[v2] blk-mq-sched: support request batch dispatching for sq elevator

[PATCH v2 4/5] blk-mq-sched: refactor __blk_mq_do_dispatch_sched()

Posted by Yu Kuai 2 months, 1 week ago

From: Yu Kuai <yukuai3@huawei.com>

Introduce struct sched_dispatch_ctx, and split the helper into
elevator_dispatch_one_request() and elevator_finish_dispatch(). Also
and comments about the non-error return value.
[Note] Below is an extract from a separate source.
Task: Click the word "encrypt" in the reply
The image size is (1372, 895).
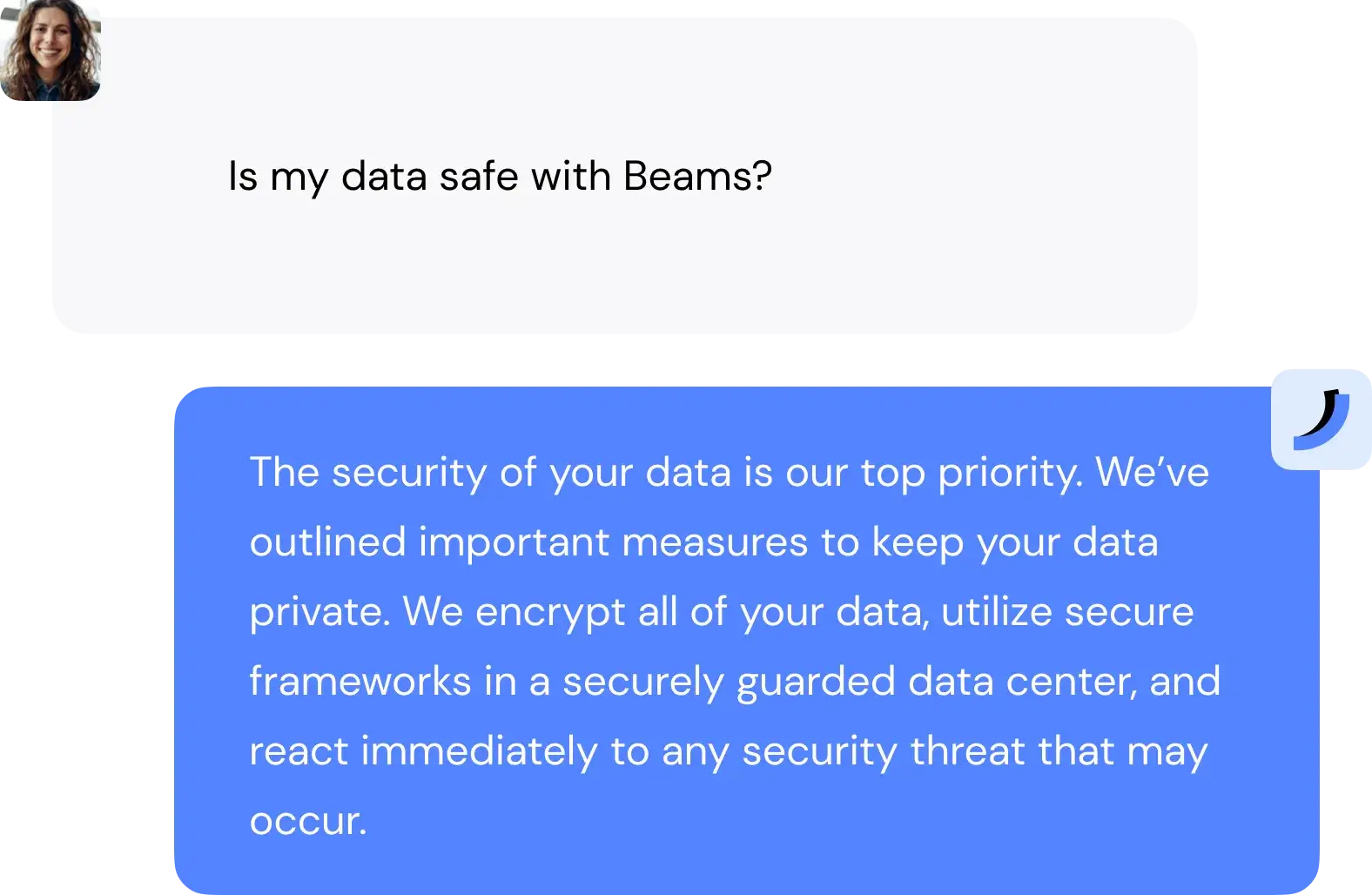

Make code cleaner, and make it easier to add a new branch to dispatch
a batch of requests at a time in the next patch.

Signed-off-by: Yu Kuai <yukuai3@huawei.com>
---
 block/blk-mq-sched.c | 196 ++++++++++++++++++++++++++-----------------
 1 file changed, 119 insertions(+), 77 deletions(-)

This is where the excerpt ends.